平凡社 世界大百科事典

構造平野

古生代,中生代などの古い地質時代に堆積した,ほぼ水平な地層に規制されて生じた平たんな浸食地形。現在の地表面は最上層の堆積面でなく,浸食による削剝面である。地形が平たんで小起伏である主たる理由がほぼ水平な地質構造に起因するので構造平野という。大陸の核である楯状地(おもにカンブリア紀以前の結晶質岩石からなる)の周縁部には,古生代,中生代のほぼ水平な堆積岩が分布し,卓状地と呼ばれ,長い地質時代にわたって激しい造山運動を受けずにきたことを示す。

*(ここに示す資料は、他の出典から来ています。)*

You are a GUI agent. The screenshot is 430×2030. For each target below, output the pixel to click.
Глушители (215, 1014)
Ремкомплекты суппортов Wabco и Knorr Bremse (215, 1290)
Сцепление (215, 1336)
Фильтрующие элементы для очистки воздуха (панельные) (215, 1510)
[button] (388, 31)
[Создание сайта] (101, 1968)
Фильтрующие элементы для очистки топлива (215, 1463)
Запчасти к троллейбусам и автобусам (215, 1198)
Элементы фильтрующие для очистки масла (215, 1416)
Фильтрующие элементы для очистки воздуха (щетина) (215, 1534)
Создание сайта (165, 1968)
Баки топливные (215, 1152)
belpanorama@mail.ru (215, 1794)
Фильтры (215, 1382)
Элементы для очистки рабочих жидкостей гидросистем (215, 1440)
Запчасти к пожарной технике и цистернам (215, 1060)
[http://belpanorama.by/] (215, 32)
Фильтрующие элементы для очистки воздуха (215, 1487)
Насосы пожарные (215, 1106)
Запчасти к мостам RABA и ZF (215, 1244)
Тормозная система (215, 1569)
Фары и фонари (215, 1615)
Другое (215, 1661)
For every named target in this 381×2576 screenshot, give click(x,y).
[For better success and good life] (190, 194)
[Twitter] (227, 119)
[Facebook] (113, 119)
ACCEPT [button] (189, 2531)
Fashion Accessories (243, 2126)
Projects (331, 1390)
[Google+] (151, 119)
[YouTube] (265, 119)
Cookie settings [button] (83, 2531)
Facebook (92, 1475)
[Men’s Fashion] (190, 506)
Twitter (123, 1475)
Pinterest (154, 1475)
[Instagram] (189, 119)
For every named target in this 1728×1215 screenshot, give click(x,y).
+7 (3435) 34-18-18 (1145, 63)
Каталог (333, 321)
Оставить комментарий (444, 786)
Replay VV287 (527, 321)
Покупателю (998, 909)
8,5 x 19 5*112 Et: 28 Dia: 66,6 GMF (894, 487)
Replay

構造平野は主としてこの卓状地に広く発達し,北アメリカ内陸低地,ロシア大平原,北ドイツ平野など世界の大平原に実例が多い。海抜高度の低いものが多いが,コロラド台地の平たん面のように高位にあるものも構造平野あるいは構造高原という。日本列島のような造山帯では地質構造が複雑で,広い構造平野は発達せず,新しい地質時代(第三紀以降)の地殻運動によって形成された凹地・盆地を,厚い堆積物が埋め立てて形成した堆積盆地や沖積平野が多い。